The FCC is now accepting Form 175 applications for FM Auction 91 – an auction of 144 new FM channels across the country. Applications are due between now and February 10. We wrote about the auction here, and the list of channels to be auctioned is available here. So, if you are interested in a new FM channel, act now!
While this auction is proceeding, in a recent case, the FCC addressed what to do with new FM channels that are not yet set for auction. The FCC regularly receives petitions for rulemaking, seeking the addition of new FM channels. Once allotted, these channels may sit on hold for a year or more before being listed for an auction like that now starting. There are many such channels awaiting auction now, and not included in Auction 91. During that period between auctions, owners of existing stations may find that these vacant allocations block upgrades or other changes that the owners may want to make to their existing stations.
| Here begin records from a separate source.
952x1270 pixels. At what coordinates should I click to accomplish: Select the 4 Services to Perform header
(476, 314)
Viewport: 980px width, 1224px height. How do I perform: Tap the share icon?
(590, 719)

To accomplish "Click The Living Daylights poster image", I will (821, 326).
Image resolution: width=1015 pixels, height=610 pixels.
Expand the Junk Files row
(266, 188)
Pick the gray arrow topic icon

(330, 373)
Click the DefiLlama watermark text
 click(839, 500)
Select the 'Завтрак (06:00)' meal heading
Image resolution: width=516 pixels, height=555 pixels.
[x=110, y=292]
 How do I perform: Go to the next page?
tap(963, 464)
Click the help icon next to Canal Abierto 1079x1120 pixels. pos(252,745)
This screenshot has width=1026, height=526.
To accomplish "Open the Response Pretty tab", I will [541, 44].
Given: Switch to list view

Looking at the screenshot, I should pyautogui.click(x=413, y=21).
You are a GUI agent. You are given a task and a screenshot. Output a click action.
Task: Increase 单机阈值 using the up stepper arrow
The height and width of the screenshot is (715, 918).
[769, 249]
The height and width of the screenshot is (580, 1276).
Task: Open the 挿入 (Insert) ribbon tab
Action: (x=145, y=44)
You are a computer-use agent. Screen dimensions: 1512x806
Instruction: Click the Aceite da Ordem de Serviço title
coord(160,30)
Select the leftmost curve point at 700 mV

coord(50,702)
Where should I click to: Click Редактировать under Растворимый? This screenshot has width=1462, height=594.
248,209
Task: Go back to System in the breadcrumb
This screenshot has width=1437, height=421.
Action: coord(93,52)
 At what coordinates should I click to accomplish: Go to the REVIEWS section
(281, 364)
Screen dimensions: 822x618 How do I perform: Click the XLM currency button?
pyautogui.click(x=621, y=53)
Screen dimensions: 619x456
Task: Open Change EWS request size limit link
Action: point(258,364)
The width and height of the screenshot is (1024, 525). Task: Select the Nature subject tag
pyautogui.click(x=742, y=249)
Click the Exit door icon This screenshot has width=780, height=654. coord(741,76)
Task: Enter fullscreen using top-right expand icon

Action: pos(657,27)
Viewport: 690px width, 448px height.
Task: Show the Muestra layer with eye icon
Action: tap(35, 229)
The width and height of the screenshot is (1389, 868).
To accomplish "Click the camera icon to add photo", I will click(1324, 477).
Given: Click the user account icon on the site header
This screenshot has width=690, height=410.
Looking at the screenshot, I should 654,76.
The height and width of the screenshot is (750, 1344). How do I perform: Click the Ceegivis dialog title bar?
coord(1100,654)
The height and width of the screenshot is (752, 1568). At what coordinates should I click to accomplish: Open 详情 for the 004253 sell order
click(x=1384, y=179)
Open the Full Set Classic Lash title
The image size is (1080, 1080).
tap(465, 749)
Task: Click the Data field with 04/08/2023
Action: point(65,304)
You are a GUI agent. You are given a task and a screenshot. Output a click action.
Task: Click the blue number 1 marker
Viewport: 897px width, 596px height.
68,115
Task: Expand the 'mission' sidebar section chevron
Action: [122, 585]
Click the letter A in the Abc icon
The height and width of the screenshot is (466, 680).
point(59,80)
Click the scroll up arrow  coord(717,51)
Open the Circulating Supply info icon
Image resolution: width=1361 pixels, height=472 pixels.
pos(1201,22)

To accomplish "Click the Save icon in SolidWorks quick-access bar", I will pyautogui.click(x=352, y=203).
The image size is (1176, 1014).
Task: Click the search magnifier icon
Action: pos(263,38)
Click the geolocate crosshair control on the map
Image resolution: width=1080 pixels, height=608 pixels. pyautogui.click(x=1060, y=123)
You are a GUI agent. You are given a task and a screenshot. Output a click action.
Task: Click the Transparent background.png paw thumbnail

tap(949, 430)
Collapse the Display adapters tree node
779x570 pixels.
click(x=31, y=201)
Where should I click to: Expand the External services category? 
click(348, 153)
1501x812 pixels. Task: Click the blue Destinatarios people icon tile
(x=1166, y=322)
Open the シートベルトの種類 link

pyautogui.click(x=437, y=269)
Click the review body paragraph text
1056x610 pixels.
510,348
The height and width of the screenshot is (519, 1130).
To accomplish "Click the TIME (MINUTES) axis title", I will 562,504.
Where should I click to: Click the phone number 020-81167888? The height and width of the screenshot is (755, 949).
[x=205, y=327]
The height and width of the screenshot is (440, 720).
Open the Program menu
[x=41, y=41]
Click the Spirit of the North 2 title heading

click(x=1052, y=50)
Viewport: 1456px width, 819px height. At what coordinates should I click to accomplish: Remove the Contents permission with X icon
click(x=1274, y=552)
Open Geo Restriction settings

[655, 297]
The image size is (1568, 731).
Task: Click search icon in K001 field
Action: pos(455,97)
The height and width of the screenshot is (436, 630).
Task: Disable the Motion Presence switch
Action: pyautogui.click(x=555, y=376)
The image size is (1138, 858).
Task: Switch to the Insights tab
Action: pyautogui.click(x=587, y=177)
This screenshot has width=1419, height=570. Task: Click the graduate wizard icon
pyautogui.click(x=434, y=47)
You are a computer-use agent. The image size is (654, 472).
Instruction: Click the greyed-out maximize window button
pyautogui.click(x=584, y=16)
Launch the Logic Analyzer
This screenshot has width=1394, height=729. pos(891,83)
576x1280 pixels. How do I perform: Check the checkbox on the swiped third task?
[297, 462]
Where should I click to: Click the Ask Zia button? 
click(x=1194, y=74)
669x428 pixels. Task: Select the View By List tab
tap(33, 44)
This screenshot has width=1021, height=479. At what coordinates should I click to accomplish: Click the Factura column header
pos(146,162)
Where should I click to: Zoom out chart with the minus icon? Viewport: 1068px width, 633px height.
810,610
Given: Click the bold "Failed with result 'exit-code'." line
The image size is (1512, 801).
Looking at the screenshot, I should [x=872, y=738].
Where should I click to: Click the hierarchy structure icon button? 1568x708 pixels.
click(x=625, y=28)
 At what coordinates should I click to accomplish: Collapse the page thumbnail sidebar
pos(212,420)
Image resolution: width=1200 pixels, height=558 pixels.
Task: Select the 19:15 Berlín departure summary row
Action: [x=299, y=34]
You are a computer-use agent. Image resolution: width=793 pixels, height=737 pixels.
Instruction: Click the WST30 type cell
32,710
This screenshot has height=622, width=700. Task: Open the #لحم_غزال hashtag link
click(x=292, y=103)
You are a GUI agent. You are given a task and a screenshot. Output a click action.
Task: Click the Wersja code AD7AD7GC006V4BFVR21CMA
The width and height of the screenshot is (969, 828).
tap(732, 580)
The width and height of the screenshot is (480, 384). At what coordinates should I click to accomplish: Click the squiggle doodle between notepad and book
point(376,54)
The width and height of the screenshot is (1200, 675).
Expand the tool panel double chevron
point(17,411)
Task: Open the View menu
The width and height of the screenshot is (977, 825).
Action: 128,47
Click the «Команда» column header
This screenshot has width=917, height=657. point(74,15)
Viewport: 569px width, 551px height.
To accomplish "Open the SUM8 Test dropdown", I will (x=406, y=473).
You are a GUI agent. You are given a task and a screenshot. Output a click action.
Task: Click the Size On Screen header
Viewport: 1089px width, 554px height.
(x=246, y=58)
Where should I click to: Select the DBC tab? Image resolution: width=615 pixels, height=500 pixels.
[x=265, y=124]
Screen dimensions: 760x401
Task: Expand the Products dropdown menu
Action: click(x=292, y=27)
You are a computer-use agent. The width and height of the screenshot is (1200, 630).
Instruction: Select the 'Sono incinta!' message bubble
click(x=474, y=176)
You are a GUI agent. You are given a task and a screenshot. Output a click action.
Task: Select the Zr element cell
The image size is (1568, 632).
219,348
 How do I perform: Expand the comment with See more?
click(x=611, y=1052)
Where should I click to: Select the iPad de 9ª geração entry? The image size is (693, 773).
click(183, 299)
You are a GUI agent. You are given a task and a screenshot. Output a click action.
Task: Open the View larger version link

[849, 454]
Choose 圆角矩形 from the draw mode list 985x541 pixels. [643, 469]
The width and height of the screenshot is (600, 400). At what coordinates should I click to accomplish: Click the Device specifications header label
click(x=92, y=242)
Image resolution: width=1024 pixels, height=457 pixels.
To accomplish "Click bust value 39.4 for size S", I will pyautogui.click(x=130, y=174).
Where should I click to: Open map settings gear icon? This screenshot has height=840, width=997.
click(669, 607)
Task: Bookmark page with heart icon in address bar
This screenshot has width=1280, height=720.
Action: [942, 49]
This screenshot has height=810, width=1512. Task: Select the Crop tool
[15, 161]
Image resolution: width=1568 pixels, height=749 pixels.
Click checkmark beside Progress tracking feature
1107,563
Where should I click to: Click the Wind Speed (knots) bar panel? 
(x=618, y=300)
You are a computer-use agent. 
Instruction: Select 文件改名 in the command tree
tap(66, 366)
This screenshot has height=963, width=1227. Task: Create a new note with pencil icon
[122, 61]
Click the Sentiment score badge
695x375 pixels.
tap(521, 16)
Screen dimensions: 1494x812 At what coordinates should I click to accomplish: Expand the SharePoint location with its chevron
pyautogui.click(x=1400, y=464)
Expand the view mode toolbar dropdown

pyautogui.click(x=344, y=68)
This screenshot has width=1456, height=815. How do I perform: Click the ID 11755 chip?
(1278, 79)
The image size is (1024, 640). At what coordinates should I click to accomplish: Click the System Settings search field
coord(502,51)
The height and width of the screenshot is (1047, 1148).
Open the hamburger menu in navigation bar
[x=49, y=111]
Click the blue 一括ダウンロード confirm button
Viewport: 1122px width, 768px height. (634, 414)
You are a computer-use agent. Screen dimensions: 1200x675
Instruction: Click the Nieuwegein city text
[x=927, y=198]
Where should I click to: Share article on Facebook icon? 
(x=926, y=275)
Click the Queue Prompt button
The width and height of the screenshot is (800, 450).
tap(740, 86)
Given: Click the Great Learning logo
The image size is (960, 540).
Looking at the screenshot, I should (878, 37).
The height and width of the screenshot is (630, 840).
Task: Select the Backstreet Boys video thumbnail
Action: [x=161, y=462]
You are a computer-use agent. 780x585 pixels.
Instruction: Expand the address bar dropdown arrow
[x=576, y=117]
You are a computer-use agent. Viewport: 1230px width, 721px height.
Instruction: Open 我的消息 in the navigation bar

Until recently, the existing licensee could suggest changes to the new allotments while they were sitting there waiting to be put out for auction – changes including restricting the transmitter site location for that new channel, changing the city of license for the allotment, downgrading it, or even deleting the channel altogether. As set forth in the recent case, the policy has been to entertain these proposals, unless there was a showing that there was a party ready to file for the vacant allotment. In the recent case, the FCC decided that no future proposals to change vacant allotments would be entertained, as the Commission believes that all channels have someone who is interested in the channel, or there will be an interested person when the next auction begins. This policy will govern all future proceedings, with the limited exception that the FCC will entertain a change in frequency for a new allotment, as long as no other changes are made in that allotment (i.e. it stays at the same location and will continue to be able to operate with the same power).
The one issue not discussed in this case is what will happen to new allotments that are not sold at auction. In recent auctions, there have been a number of FM channels that have drawn no bids, and have thus been unclaimed after an auction. There were 37 channels that received no bids in the last auction. It is quite possible that many of those channels will go through the current auction, and still remain unsold. What will happen to these allotments if the FCC does not entertain requests for deletion? I think that is one of those issues that we’ll have to see what will happen after this auction, as a policy that does not allow for deletion of these unused channels makes no sense – why should unwanted channels be allowed to block potential other uses of the spectrum?
One last point of interest, the Commission states in this case that, through a series of annual auctions, the FCC expects to auction "substantially all remaining vacant allotments through a series of annual auction events during the next several years." Again, looking at the past, there used to be a regular stream of new FM allotments being requested. When the FCC amended its rules to require that a petitioner for a new channel tender a full application for that channel, and a filing fee for the application, there have been very few new channels allotted. So, unless there are a new round of allotment requests in the near future, we may soon see the end of regular FM auctions with a substantial number of available channels. Interested in requesting new allotments? Remember that the FCC offered a tool to help locate possible new channels several years ago. Try it out and see what results!